Yves nous livre ce sympathique souvenir d’enfance qui nous montre à quel point nos relations avec les animaux sont marquées par les rencontres du jeune âge. Cette histoire montre aussi que l’homme peut rester fidèle à l’enfant qu’il était.
Lorsque j’avais une douzaine d’années j’avais tiré avec ma carabine sur un corbeau freux. Il était tombé comme une pierre. J’étais content de l’avoir descendu et fier de mon habileté.
La pauvre bête avait juste une aile cassée. J’étais content qu’il soit encore vivant et fier de le soigner en lui confectionnant une attelle.
Je l’avais mis dans une petite cage et il avait accepté de manger et de boire. Au bout de quelques jours, il n’était plus craintif. J’étais content qu’il se soit adapté à sa condition captive et fier de le nourrir.
Au bout d’un mois j’ai défait son attelle. J’étais content que ses os se soient bien ressoudés et fier de l’avoir guéri.
Après une semaine de réadaptation au vol à travers le garage, j’étais content qu’il ne soit plus handicapé et fier de ressembler à un vrai fauconnier.
Nous nous étions attachés l’un à l’autre et je voulais qu’il retrouve sa liberté. Je l’ai posé sur la branche d’un arbre du jardin mais il ne voulait pas partir. Il a fallu que je lui fasse peur pour qu’il prenne son envol. J’étais content de le voir disparaître à l’horizon vers sa nouvelle vie et j’étais fier d’avoir sauvé un être vivant.
Ma mère m’a dit : « Ce que tu fais là est complètement absurde ! »
Non, soixante ans après, je n’ai pas changé !
Bien qu’angoissé par la disparition de la biodiversité, je vais toujours à la chasse.

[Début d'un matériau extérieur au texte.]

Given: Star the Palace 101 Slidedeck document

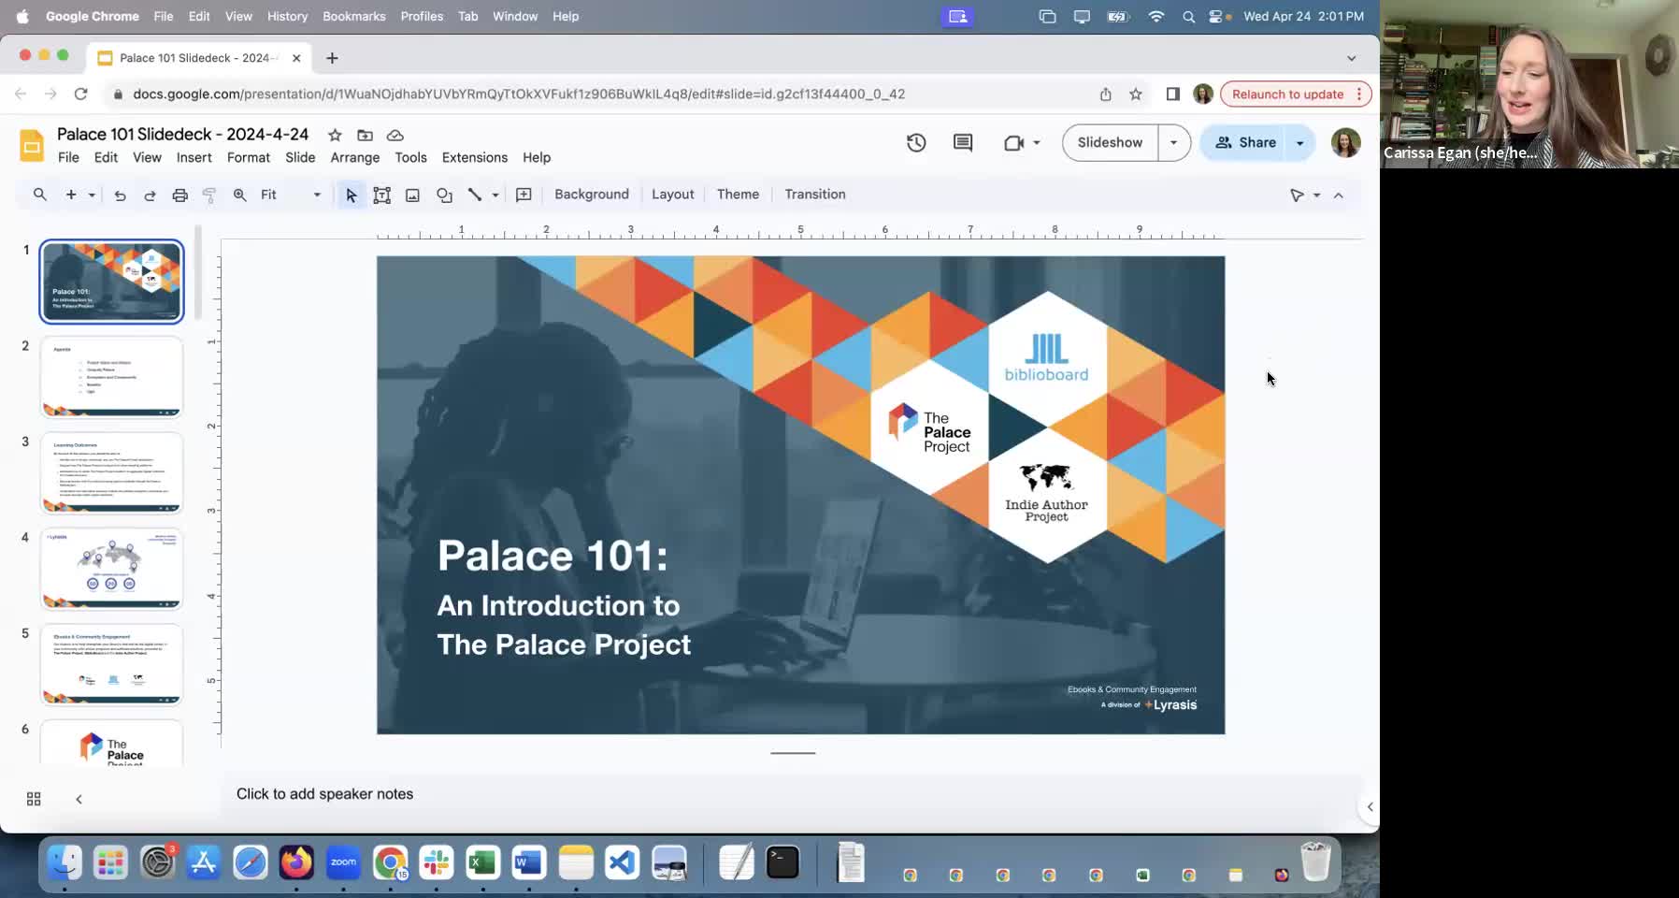Looking at the screenshot, I should [335, 135].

Mon chien cherche avec passion le gibier dans les fourrés et me ramène le perdreau dans sa gueule, les yeux pétillants de fierté.
Lorsque je découvre, dans ma couveuse, des petits poussins venant d’éclore, je suis, comme un enfant, toujours émerveillé par ce miracle.

Donner la mort, donner la vie, j’ai l’impression d’être le Bon Dieu.